Monday, August 2, 2010

If there were a market in organs, we would be obligated to trade on it

I'm participating in a debate on the goodness of markets for the trade of organs on the Practical Ethics blog hosted by the University of Oxford. Nicholas Shackel has made a case that such a market would only be a benefit. Simon Rippon has objected that such a market would give rise to social obligations to make use of the market even when doing so would harm you. Shackel has responded that talking about such social obligations is unwarranted, because at most there would be an expectation to trade on the market, but never an obligation. I've chimed in and made use of David Lewis's work in Convention to show that expectations do sometimes lead to obligations, and it would in the case of a trade in organs (and, in fact, in any legitimate market).

Shackel believes that a market in organs would be a good thing, even for the poor people who are most likely to be the ones selling organs, because it allows the buyer to gain a kidney, greatly extending their life, and the seller to make a lot of financial headway. He describes this as a win-win situation. But believing that this is a fair trade is exactly which leads to there being obligations to trade on the market, as Lewis's framework shows.

A quick, simplified gloss on Lewisian conventions: there is a convention to do C (and we should do C rather than not) when almost everybody expects people in the relevant circumstances to do C (and expects people to expect doing C), prefer doing C given this expectation, and would prefer some other action C* if almost everybody expected to do C* instead. This gives rise to straight-forward obligations because when I act against these expectations, I frustrate everybody's ability to co-ordinate towards mutually preferred ends. This is all pure game theory to this point, so I don't expect you have much to object to here.

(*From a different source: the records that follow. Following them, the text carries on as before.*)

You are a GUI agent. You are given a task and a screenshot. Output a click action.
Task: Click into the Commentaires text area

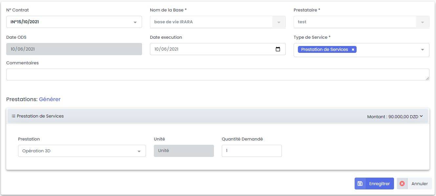click(218, 75)
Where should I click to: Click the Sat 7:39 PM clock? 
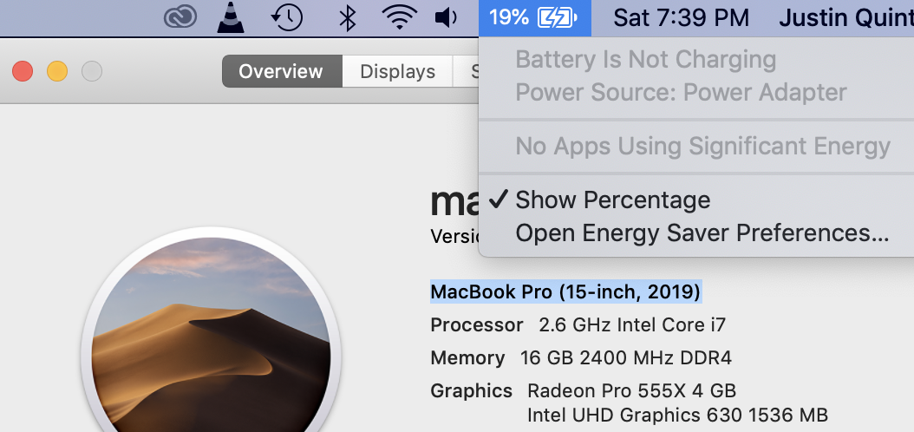pyautogui.click(x=681, y=17)
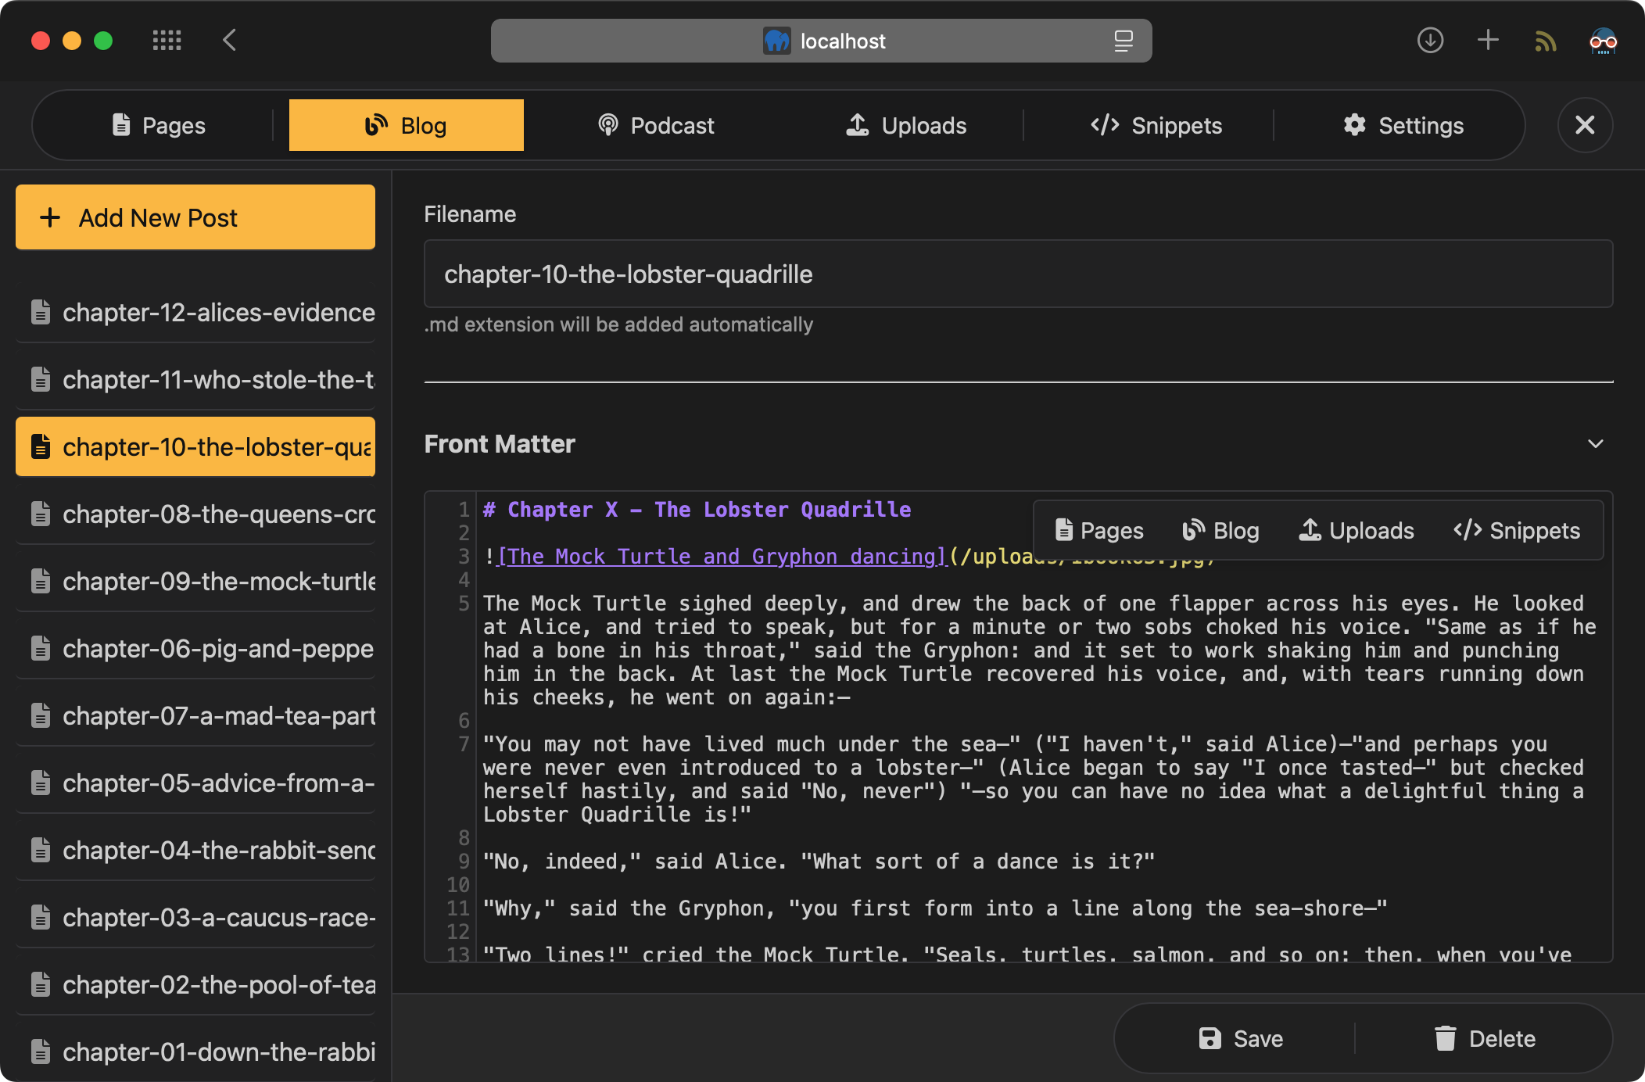
Task: Click the browser downloads icon
Action: pos(1430,41)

So, for the organ market case, it would go: for any legitimate market, I expect that trading occurs on that market and I prefer there being trade on a market over no trade (otherwise there wouldn't really be a market), which covers the 1st and 2nd conditions. If there were no market, or if it were banned, I prefer no trade on it, like I do for the market for hard drugs or illicit weapons (the 3rd condition). Because the three conditions are met, there is a convention to trade on the organ market. Thus, if I am in the relevant circumstances -- needing money and having something to trade on the market -- there is a convention to make use of the market, and an obligation to do so, otherwise I am arbitrarily frustrating people's attempts to reach the type of scenario Shackel describes as win-win. But this means that a market in organs leads to at least some obligations.
Shackel is committed to this result exactly because he describes someone improving their economic condition through organ trade as a win-win situation. To deny that somebody would prefer trade to non-trade (denying the 2nd condition I outlined above, and the only plausible response) would mean denying that such an exchange, even at full market value, would be fair, and that would be to deny the good of the organ market. Shackel makes the claim that we have second-order norms on the fairness of expectations which would stop exploitation, and such norms are certainly present and in effect. But for there to be such norms describing even trade at full market value as an unfair expectation would mean that there are constraints on the fairness of trade which goes beyond what determines fair market value. Those of us who are more skeptical of the goodness of such a market have that option available to us, but Shackel does not.